Requirement. Search the entries below for the string "agent" and copy the lines that hold it.
━━━━━ The data
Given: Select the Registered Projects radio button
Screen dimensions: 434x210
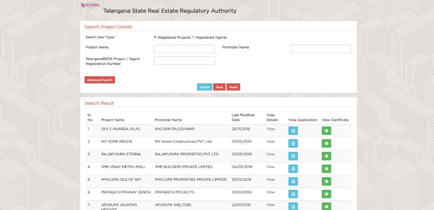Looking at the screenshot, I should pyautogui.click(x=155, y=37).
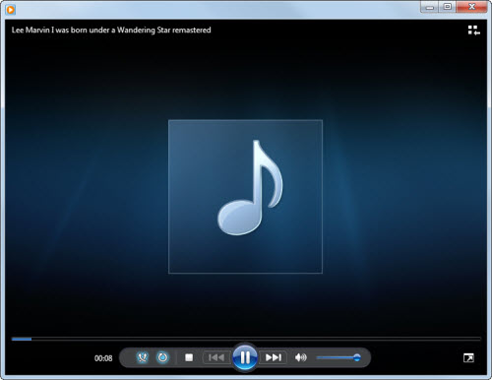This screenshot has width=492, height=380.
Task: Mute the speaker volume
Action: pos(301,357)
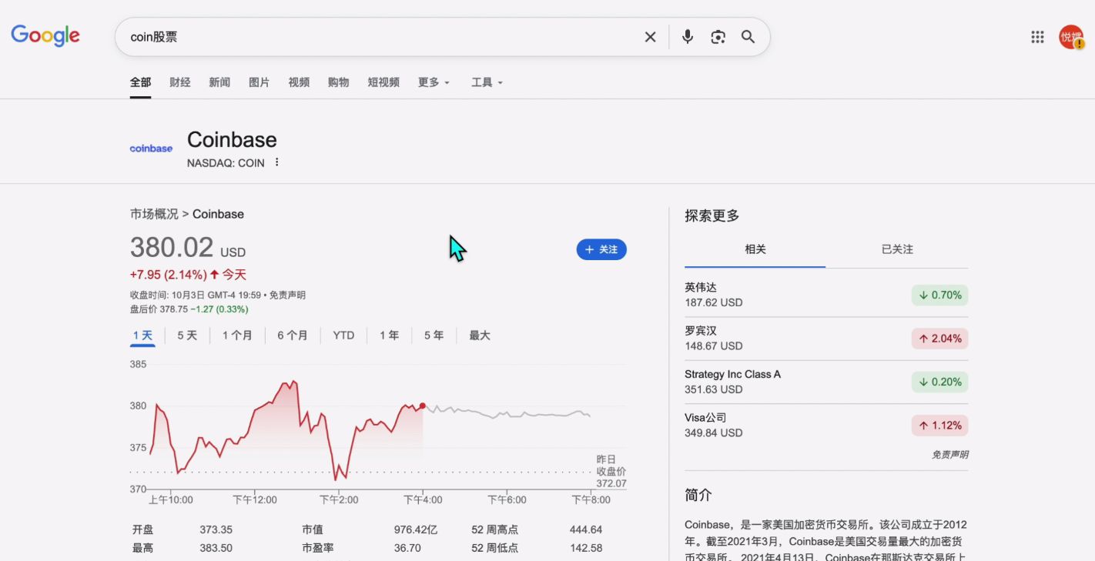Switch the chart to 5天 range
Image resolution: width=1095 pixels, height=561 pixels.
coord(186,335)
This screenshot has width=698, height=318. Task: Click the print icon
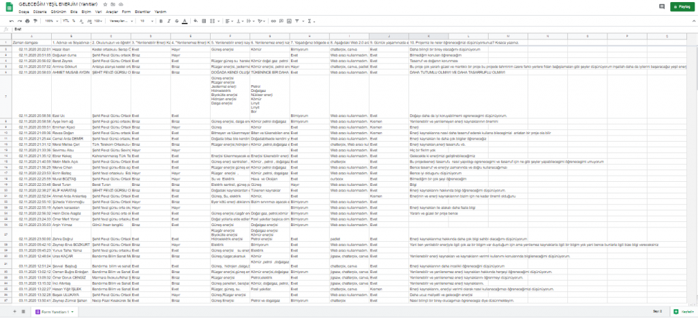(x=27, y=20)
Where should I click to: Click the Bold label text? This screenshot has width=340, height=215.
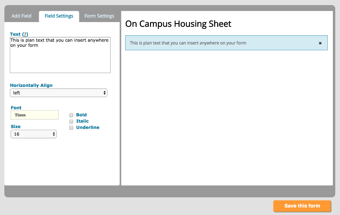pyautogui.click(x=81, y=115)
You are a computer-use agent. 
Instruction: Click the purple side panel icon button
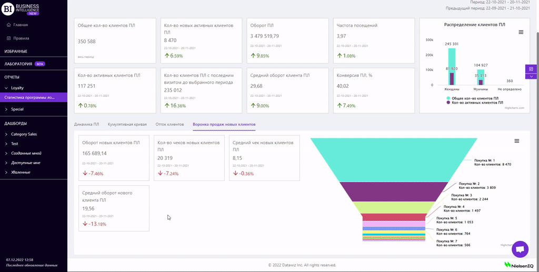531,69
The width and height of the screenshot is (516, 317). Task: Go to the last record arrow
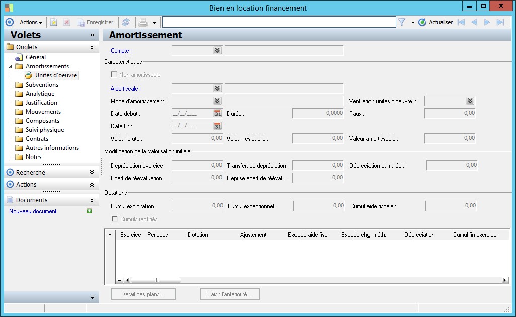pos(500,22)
━━━━━━━━━━
━━━━━ The data
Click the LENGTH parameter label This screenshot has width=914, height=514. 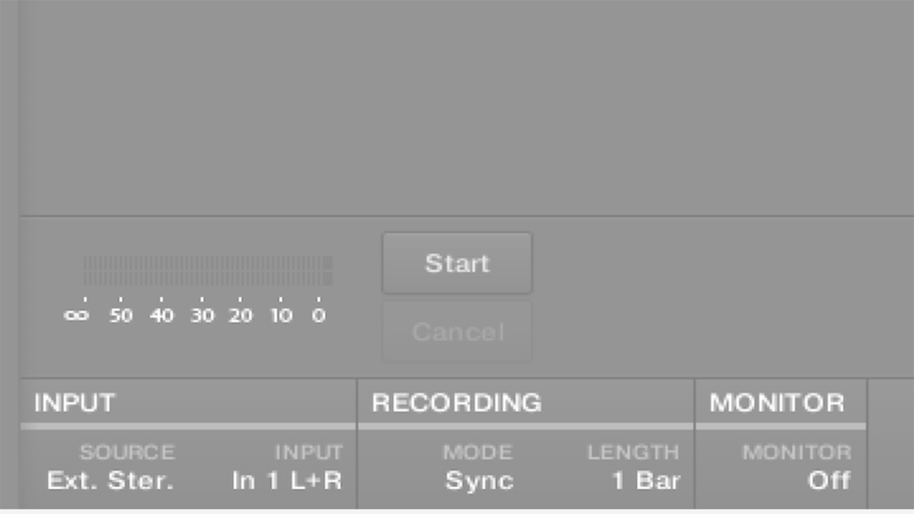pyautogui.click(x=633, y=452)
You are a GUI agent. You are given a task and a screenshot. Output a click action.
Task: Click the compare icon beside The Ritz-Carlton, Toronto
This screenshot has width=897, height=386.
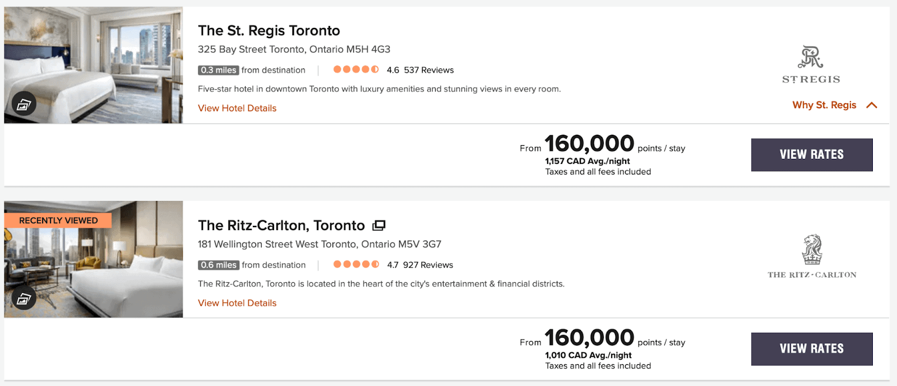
━━━━━━━━━━
━━━━━ The data
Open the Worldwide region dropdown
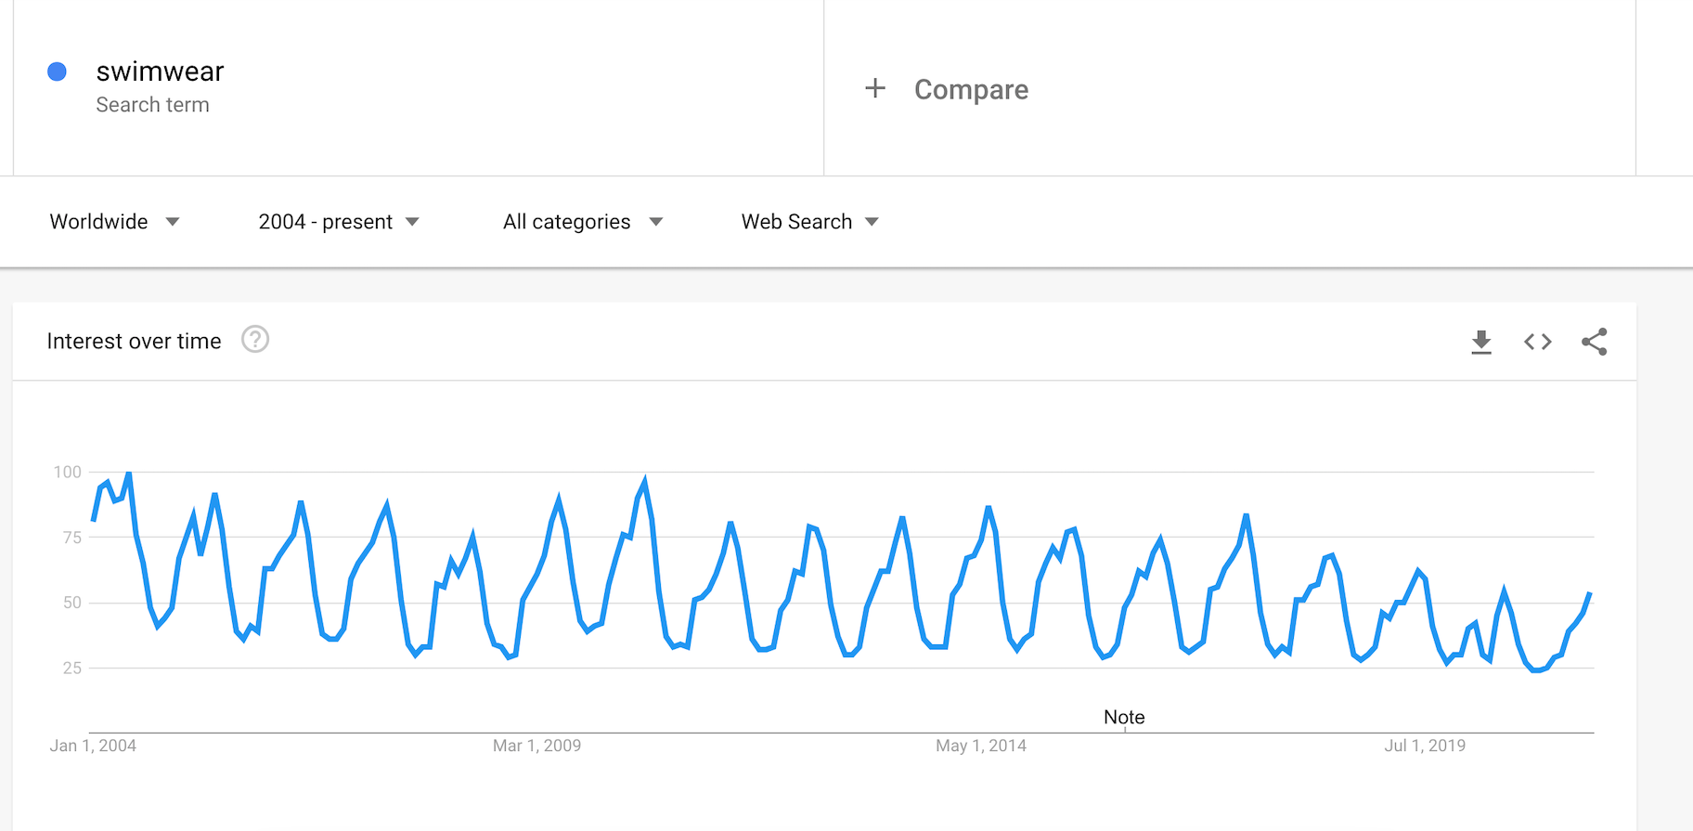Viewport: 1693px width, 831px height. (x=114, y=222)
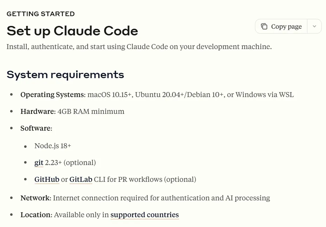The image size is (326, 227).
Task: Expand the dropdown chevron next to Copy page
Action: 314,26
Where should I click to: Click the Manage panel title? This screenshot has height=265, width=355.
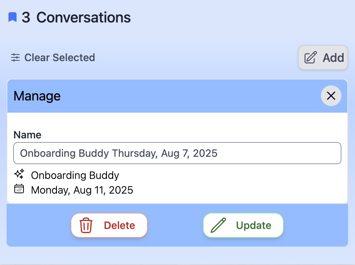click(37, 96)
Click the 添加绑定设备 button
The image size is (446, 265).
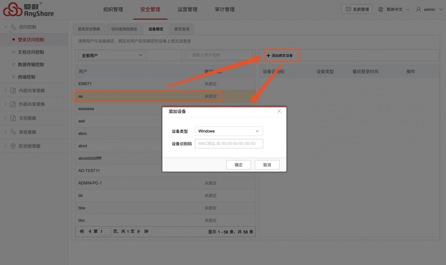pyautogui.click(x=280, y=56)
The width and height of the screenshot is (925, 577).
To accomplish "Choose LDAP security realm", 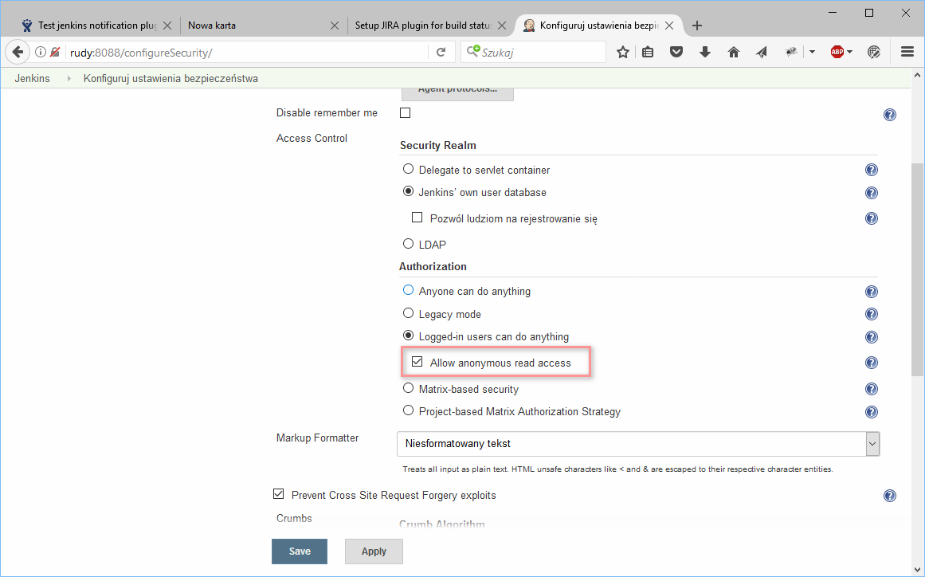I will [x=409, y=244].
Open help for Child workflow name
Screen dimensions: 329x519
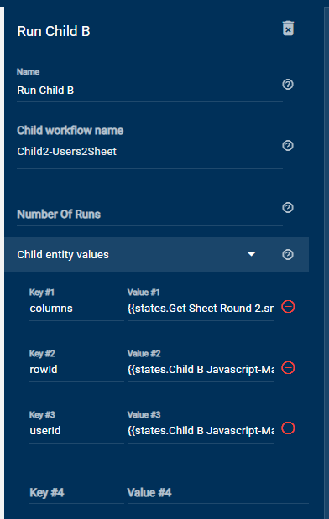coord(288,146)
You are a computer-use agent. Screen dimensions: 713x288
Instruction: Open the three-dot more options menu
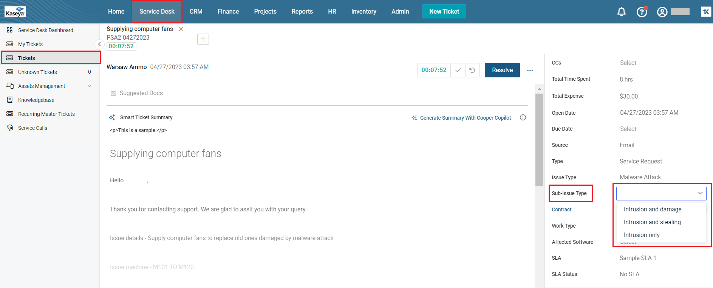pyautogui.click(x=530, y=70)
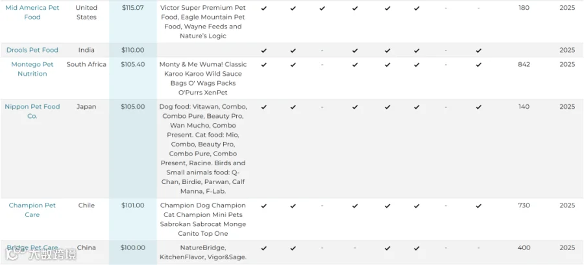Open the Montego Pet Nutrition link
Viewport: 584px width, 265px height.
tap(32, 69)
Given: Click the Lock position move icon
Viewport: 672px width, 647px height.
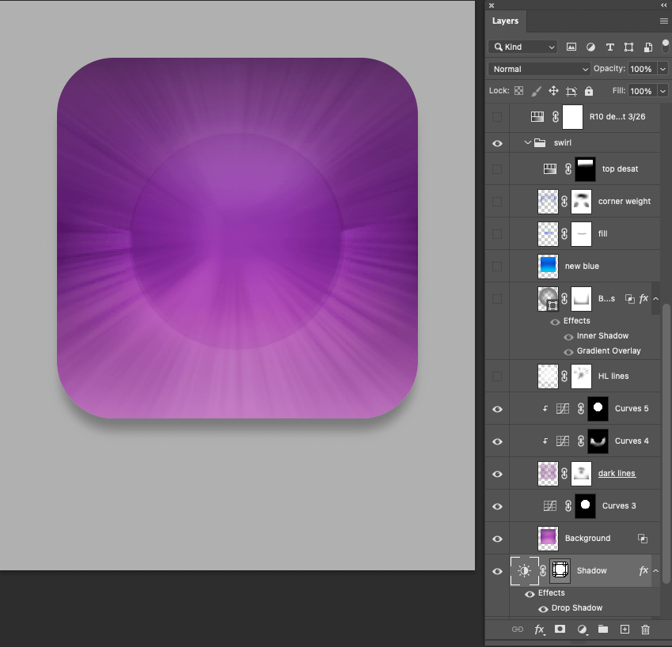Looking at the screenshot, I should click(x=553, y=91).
━━━━━━━━━━
Result for this task.
You are a computer-use agent. 
You are a GUI agent. You are given a task and a screenshot. Output a click action.
You are a computer-use agent. Screen dimensions: 713x288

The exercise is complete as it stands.